The producer says he never forgot whose record it was, and how the irreducible sound of the Louvins continues to haunt the memory. “The singers are there for that one little section, and then they’re gone,” Nevers laughs. “Charlie, he still has that attitude that they were out of time and out of place, and so he just does what he can.”
— EDD HURT
THE LAST ROUNDUP: Blue Note Records plans a January 30 release for Not Too Late, the third studio album by NORAH JONES. In addition to her usual posse of collaborators (Lee Alexander, Adam Levy, Jesse Harris et al.), the record also features appearances by M. Ward and Kronos Quartet cellist Jeff Ziegler….
Also due out January 30 is ENDLESS HIGHWAY: THE MUSIC OF THE BAND, a tribute to the legendary Canadian roots-music group on 429 Records. Among the 21 artists taking part are Rosanne Cash, Joe Henry, John Hiatt & the North Mississippi All Stars, My Morning Jacket, Death Cab For Cutie, Lee Ann Womack, Gomez, Josh Turner, the Allman Brothers, Widespread Panic, Jackie Greene and Jakob Dylan….
Another tribute album due out January 30, on Koch Records, features just one band — the SMITHEREENS — offering up their best Beatles impression on Meet The Smithereens. The disc’s dozen tracks include “I Want To Hold Your Hand”, “All My Lovin'”, “I Saw Her Standing There”….
Iconoclastic songwriter LEE HAZLEWOOD has set a January 23 release date on Ever Records for Cake Or Death, which he says will be his final recording….

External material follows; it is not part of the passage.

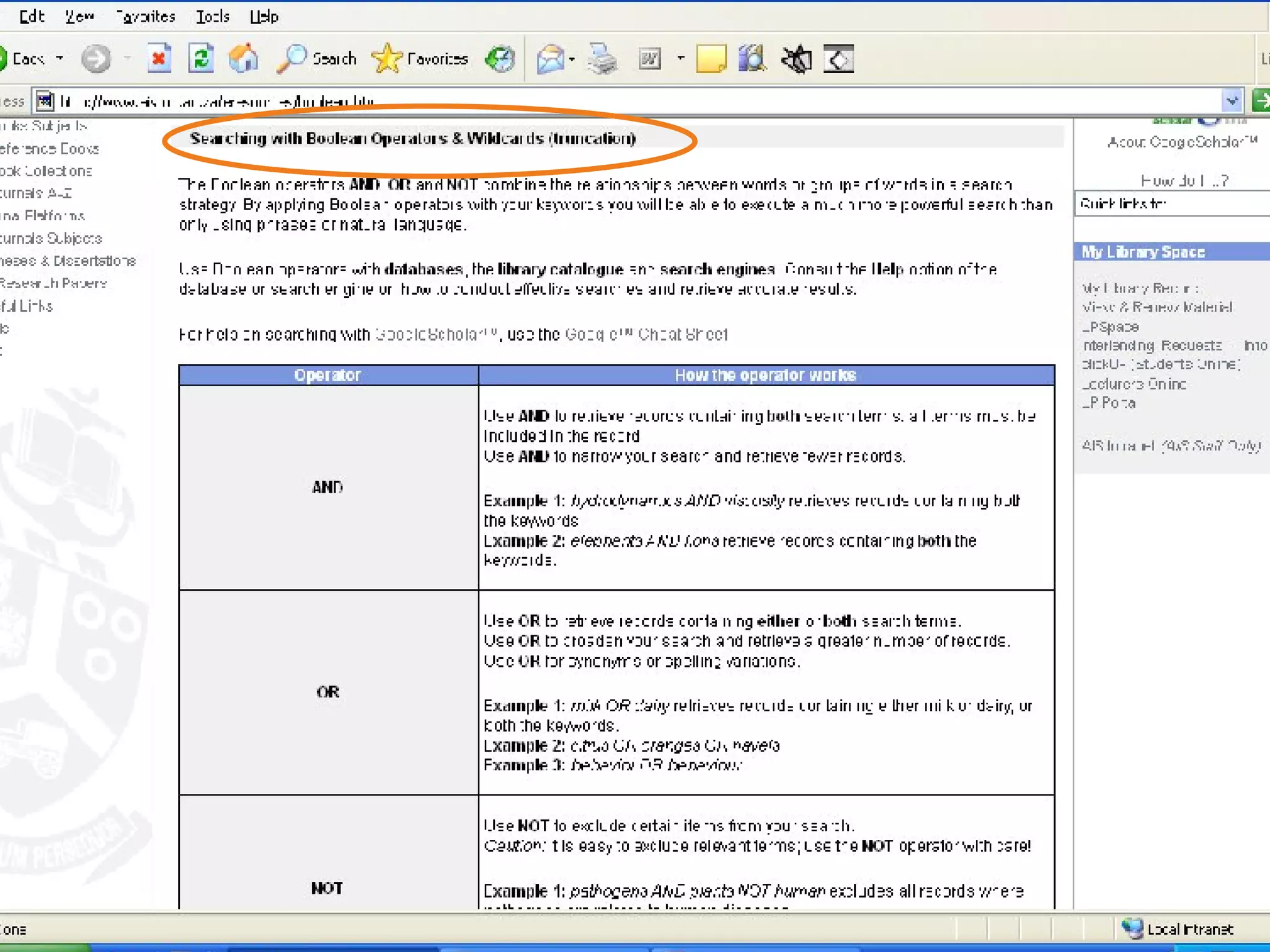1270x952 pixels.
Task: Click the yellow Discuss note icon
Action: tap(711, 60)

January 23 is also the release date for New West Records’ soundtrack to the film BLACK SNAKE MOAN, featuring tracks from John Doe, the Black Keys, R.L. Burnside, the North Mississippi All Stars, Son House and others….
Happy Songs From Rattlesnake Gulch, the latest from Texas legend JOE ELY, arrives February 6 on his own label, Rack ‘Em Records, with distribution via Nashville’s CBuJ Entertainment….
Singer-songwriter MARY CHAPIN CARPENTER has signed with Zoe/Rounder Records, which will release her new album The Calling in March. The disc was co-produced by Carpenter and longtime Lyle Lovett keyboardist Matt Rollings….
JOHN PRINE and MAC WISEMAN have recorded an album together. Label and release date plans have yet to be announced….
Toronto band the SADIES spent a couple weeks in Spain in late November writing and recording new material with former Jayhawks leader GARY LOURIS, for a record tentatively to be released in mid-2007 on Yep Roc….
Folk troubadour IAN TYSON was inducted into the Alberta Order of Excellence, the Canadian province’s highest honor, in October. Tyson, 72, followed the induction by playing a rare reunion gig with his former wife and singing partner SYLVIA TYSON in Toronto in November.